A política de mentiras, de fraudes e de censura impediu que a sociedade conhecesse as verdades dos subterrâneos daquele período

Lei da Anistia, o início do descaminho

Por Francisco Calmon*

A lei da anistia libertou alguns das prisões, mas nem todos, trouxe centenas de volta ao Brasil, mas nem todos, abriu o caminho para a indenização dos atingidos, mas nem para todos, e desviou do caminho da justiça de transição.

Sem receio de ser simplista, sentencio que a inexistência (ou malogro) da justiça de transição no Brasil é a causa maior do fenômeno bolsonarista e suas deletérias consequências.

Foi com a lei da anistia que iniciou o descaminho para a aplicação da justiça de transição, inobstante ter trazido nossos irmãos brasileiros de volta ao acalanto dos seus lares, ao chão da pátria e à política, ainda que limitada.

A ditadura planejou e executou a entrega do poder. Não houve o falecimento do regime de exceção, nem por suicídio, nem por morte política produzida pela oposição, faltou determinação e estratégica, entrou em coma induzido pelo próprio regime.

A conjuntura na qual se deu a lei foi com um Congresso composto por senadores biônicos (políticos não eleitos, indicados pela ditadura), tesouras da censura ainda afiadas, fuzis engatilháveis, bombas armadas no clarão de alguns quartéis e colocadas na OAB, CMRJ e até em bancas de jornais, e, especialmente, com uma mídia comprometida até a medula com o golpe e a ditadura, que difundiu uma corruptela jurídica, que é a interpretação de crimes conexos. Uma excrescência à doutrina jurídica e uma vergonha à inteligência nacional. Mesmo assim, a lei aprovada o fora pela diferença de míseros 5 votos, o que em definitivo desconstrói a existência de pacto.

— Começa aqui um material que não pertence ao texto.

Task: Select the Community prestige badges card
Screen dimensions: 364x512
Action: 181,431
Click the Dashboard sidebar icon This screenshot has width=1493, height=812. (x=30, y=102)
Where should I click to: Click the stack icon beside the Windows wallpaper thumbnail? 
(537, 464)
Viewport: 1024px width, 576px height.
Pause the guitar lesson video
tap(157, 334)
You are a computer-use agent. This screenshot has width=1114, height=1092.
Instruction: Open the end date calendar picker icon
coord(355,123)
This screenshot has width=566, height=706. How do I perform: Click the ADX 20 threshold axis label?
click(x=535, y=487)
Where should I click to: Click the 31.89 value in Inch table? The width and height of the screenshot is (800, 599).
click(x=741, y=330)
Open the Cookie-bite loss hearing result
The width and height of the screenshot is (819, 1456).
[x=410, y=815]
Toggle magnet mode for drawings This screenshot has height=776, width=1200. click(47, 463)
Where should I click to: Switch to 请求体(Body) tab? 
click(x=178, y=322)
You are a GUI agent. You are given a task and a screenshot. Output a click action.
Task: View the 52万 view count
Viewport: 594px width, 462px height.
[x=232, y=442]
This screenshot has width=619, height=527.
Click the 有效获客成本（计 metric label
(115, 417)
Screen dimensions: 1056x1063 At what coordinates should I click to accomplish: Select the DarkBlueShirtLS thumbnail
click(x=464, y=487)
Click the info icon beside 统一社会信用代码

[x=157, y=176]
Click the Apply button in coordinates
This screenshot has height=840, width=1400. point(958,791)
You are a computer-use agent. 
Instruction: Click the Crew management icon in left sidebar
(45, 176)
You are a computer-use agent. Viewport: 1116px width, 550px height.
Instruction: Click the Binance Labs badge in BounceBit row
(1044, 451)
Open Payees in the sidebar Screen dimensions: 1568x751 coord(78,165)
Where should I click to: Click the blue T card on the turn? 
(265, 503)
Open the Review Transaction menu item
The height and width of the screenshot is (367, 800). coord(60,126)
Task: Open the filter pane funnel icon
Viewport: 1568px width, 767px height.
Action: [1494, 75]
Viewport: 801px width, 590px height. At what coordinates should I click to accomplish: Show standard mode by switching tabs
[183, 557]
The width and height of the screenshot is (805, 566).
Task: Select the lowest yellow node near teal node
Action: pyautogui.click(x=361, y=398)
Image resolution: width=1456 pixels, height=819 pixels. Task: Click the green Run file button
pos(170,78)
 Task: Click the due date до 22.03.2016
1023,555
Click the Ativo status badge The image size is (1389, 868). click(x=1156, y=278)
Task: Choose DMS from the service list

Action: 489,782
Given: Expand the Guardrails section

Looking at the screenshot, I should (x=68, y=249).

O Brasil não pode manter a ditadura de uma conjuntura, porque seria manter a força da tirania e da mentira no devir da história.

O conceito de crimes conexos, art.76 do CPP, não agasalha em nenhuma hipótese a anistia ao torturador. E mesmo que admitisse tal corruptela, há o 2º parágrafo, excetuam-se dos benefícios da anistia os que foram condenados pela prática de crimes de terrorismo, assalto, sequestro e atentado pessoal, portanto, assim como foi aplicado a alguns militantes que permaneceram prisioneiros após a lei, também atingiriam os agentes da ditadura, se julgados fossem. Portanto, seja pelo conceito inusual de crime conexo por essa lei, sem força para derrogar o conceito do artigo 76 do CPP, seja pelos “crimes de qualquer natureza“, não recepcionados pela Constituição (EC 26/1985), a Lei 6.683, de 28 de agosto de 1979, não anistia os criminosos de lesa-humanidade. Nem poderia, pois não há respaldo técnico para a autoanistia; se fosse crível, o Estado seria impunível.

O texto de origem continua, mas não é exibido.